Dem verstorbenen Altkanzler Helmut Schmidt wird das Zitat nachgesagt: „Wer Visionen hat, der sollte zum Arzt gehen“. Das ist eine ziemlich traurige Auffassung von Politik und allenfalls während einer Phase der Krisenbewältigung erträglich, in der Politik auf Ereignisse reagieren muss, die sie selbst nicht herbeigeführt hat oder kontrollieren kann.
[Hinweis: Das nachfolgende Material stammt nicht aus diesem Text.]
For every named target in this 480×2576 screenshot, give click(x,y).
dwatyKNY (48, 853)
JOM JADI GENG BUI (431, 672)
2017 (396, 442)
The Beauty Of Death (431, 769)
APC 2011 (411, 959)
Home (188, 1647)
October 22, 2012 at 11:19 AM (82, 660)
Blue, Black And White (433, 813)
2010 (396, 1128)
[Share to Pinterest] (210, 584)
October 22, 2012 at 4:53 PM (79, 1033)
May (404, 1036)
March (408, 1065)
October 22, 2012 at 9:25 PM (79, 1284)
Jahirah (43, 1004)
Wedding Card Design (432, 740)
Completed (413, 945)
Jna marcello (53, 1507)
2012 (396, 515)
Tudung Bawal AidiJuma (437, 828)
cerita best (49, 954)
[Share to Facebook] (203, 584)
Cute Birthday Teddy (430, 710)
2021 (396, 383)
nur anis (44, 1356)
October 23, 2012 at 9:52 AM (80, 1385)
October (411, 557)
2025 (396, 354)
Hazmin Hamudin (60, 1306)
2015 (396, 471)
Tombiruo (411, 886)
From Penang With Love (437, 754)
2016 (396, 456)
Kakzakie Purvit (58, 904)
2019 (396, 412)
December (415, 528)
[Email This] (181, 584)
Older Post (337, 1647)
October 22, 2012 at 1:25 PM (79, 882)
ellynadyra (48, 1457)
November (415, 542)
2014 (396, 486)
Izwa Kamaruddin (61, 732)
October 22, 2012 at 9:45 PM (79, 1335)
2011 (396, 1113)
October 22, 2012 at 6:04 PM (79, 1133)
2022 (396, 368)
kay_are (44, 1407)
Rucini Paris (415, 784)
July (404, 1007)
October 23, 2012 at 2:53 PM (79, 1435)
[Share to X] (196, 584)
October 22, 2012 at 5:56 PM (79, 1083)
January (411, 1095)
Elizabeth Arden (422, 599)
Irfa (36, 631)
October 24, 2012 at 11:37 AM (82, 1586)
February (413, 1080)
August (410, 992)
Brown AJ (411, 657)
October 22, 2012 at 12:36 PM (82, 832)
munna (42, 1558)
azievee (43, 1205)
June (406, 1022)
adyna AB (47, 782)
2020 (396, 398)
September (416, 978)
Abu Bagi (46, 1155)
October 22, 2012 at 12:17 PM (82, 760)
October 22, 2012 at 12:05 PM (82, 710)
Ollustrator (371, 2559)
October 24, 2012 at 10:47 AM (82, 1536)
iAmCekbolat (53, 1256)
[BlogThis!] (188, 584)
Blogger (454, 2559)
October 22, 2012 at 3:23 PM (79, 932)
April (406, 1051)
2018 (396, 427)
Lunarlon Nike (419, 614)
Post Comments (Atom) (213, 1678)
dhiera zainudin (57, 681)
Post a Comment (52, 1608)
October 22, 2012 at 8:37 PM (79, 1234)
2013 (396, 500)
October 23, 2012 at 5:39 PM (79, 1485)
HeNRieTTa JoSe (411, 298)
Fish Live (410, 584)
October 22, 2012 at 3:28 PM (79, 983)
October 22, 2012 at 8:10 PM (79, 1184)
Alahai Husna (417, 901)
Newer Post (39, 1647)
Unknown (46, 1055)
Schon eine ganze Weile scheint sich die gegenwärtige Bundeskanzlerin in einem solchen Krisenbewältigungsmodus zu befinden. Mit ihrem nüchternen Pragmatismus hat sie das Land schon durch etliche Krisen steuern müssen. Und oft hat sie dabei gute Lösungen gefunden: Atomausstieg und Bankenrettung, Europa- und Euro-Stabilisierung und schließlich die Bewältigung der Flüchtlingskrise.

Gefühlt hat Angela Merkel das letzte Mal auf dem Leipziger CDU-Parteitag 2003 offen gesagt, was sie will: Sie wollte eins der sozialen Sicherungssysteme, nämlich die Krankenversicherung, vom Lohn abkoppeln und die Beiträge als eine Art Kopfprämie erheben. Das hätte sie beinahe den Wahlerfolg im Jahr 2005 gekostet. Seither geht sie, gelinde gesagt, sehr vorsichtig mit Visionen um, wenn man von dem „Wir schaffen das“ absieht. Wir Wähler, nicht nur in Deutschland, brauchen aber Visionen. Das heißt Ideen und Vorgaben, wo es künftig wirtschaftlich und politisch langgehen soll. In der Klimapolitik beispielsweise ist eine solche Vision weltweit verbindlich beschlossen worden: Wir wollen die Klimaerwärmung auf zwei Grad begrenzen. Das ist ein Ziel, hinter dem sich viele Menschen in der ganzen Welt versammeln können. Und ganz gewiss ist auch: Menschen versammeln sich gern hinter einer Idee. Sie sind nicht nur gern gegen alles Mögliche, sie möchten auch gern für etwas sein.

Das Klimaziel hätte zugleich eine andere weitreichende Bedeutung. In der neoliberalen Ära kannte die Wirtschaft eigentlich fast nur das eigene, selbst gesteckte Ziel der Gewinnmaximierung. Dem wurde alles andere untergeordnet, damit die Aktienkurse steigen. Das Klimaziel setzt dem Gewinnmaximierungsziel etwas entgegen, etwas Politisches. Daran aber scheint die Politik derzeit selbst noch nicht so recht zu glauben. Jedenfalls dann nicht, wenn man Kommentatoren ernst nimmt, die zu wissen glauben, wie eine große Koalition doch gut werden kann.

Ja doch, Europa muss umgebaut werden, damit es Zukunft hat. Und: Ja doch, es muss viel in die Infrastruktur investiert werden. Aber ob und wie das Steuersystem reformiert werden soll oder ob Teilzeitarbeiter ein Recht auf Rückkehr auf Vollzeitstellen bekommen sollen, das ist viel zu kleinklein gedacht um Menschen zu begeistern. Letzteres wäre aber notwendig, um die Erosion der Volksparteien und den Aufstieg von Populisten zu bremsen oder gar aufzuhalten.

Die Wirtschaft spielt bei alledem stets eine tragende Rolle. Überlässt man sie sich selbst, formuliert sie eigene eigennützige Ziele. Wer aber begreift, dass Wirtschaft eigentlich eine Methode ist, den Menschen ein erträgliches, wenn nicht gutes Leben zu ermöglichen, der muss ihr politisch und demokratisch formulierte Ziele vorgeben, auch wenn dies Visionen sind. Schließlich ist gerade Wunschzettel-Zeit.